Não se fala aqui, salvaguarda, da “ilusão de relacionamento com os outros” que as redes sociais criam. Aborda-se, sim, a amizade concreta e definida entre homens e entre mulheres, que, está demonstrado, têm características diversas. Face a face, uma “não é melhor nem pior” do que a outra – apenas “resolvem necessidades diferentes e têm ambas vantagens e desvantagens”, defende a psicóloga.
“Nota-se mais isolamento, seja em homens seja em mulheres, o que pode estar a fragilizar a frequência dos contactos e a intensidade das relações sociais, sobretudo quanto às amizades”, enquadra a especialista. “Já havia, antes da pandemia de covid-19, indicadores de que a natureza dos relacionamentos se encontrava mais frágil e de que o novo contexto da sociedade, as nossas rotinas, as nossas dinâmicas, estavam a originar maior debilidade nas relações sociais”, diz. E o período pandémico “foi um acelerador” daquele “afastamento”.

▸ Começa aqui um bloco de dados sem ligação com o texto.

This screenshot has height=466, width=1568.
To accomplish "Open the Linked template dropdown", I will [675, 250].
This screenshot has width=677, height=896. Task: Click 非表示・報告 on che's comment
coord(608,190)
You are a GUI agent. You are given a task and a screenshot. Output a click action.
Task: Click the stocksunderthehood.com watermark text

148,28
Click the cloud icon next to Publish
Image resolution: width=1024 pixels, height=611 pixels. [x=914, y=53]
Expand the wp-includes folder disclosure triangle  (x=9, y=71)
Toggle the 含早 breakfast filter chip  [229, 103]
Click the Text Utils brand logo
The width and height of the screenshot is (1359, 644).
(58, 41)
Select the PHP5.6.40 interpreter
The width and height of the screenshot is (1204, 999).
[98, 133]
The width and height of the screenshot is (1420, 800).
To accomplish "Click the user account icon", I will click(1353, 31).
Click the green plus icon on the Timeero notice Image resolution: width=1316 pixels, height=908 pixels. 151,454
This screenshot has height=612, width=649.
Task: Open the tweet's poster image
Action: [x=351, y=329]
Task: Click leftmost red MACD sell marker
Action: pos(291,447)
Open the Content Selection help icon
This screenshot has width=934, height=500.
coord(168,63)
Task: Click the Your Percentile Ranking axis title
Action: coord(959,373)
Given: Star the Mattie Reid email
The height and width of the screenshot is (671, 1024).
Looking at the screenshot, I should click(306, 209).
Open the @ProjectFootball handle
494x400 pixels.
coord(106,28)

Posto isto, o cenário bifurca-se. “As amizades masculinas têm rituais sobretudo ligados à prática do desporto, mas também passam por estar num bar ou café, por alguma rotina social”, diz Liliana Dias. Já as amizades femininas, nota a psicóloga, “estão muito mais ancoradas na relação em si do que em fazer coisas em conjunto, em ter aquele tipo de rituais”.
Vamos, então, às vantagens da amizade masculina. “Por serem relações menos íntimas, menos emocionais e mais alargadas do que as da amizade feminina, revelam-se menos frágeis”, afirma Liliana Dias.
A desvantagem, hoje, está no decréscimo da frequência de contactos. É um fator que tem “maior impacto nas amizades masculinas, porque, sendo mais diversificadas e de menor intensidade, estão muito ligadas às rotinas, e isso pode ser bastante desorganizador”, nota a especialista. “A perda de rotinas e de rituais com os amigos pode ser muito devastadora.”
As amizades femininas, essas, “são muito mais íntimas e emocionais”. Quando são amigas, “as mulheres falam com grande frequência, partilham tudo o que fazem”, diz Liliana Dias. Tendendo a “cingir-se a um grupo muito restrito”, as amizades femininas “são mais dependentes e intensas”. E uma vantagem, o apoio emocional incondicional, pode tornar-se uma desvantagem especialmente dolorosa. “Porque se criam relações muito vitais, um conflito é aqui mais devastador do que numa amizade masculina”, verifica a psicóloga.
Se, neste tabuleiro de xadrez, o jogo aparenta estar equilibrado, embora com diferentes movimentações, tal sensação desvanece-se quando se aborda a saúde mental. “Os homens demonstram muito maior dificuldade em procurar ajuda psicológica e psiquiátrica”, diz Liliana Dias. Já as mulheres, “se sentem que não estão bem, aderem mais”, acrescenta a especialista, ressalvando que se misturam aqui vários fatores – psicológicos, biológicos e sociais.
Nas suas amizades, reforça a psicóloga, “os homens têm tendência a procurar resolver outro tipo de necessidades que não as emocionais”. O que os coloca em “maior risco”. É um alerta para que, ultrapassando a norma da superficialidade, “tirem benefícios de algumas relações de amizade mais íntimas e profundas, para garantir espaços de partilha e de suporte emocional, que são grandes atenuadores do impacto do stresse, do risco de depressão e da ansiedade”.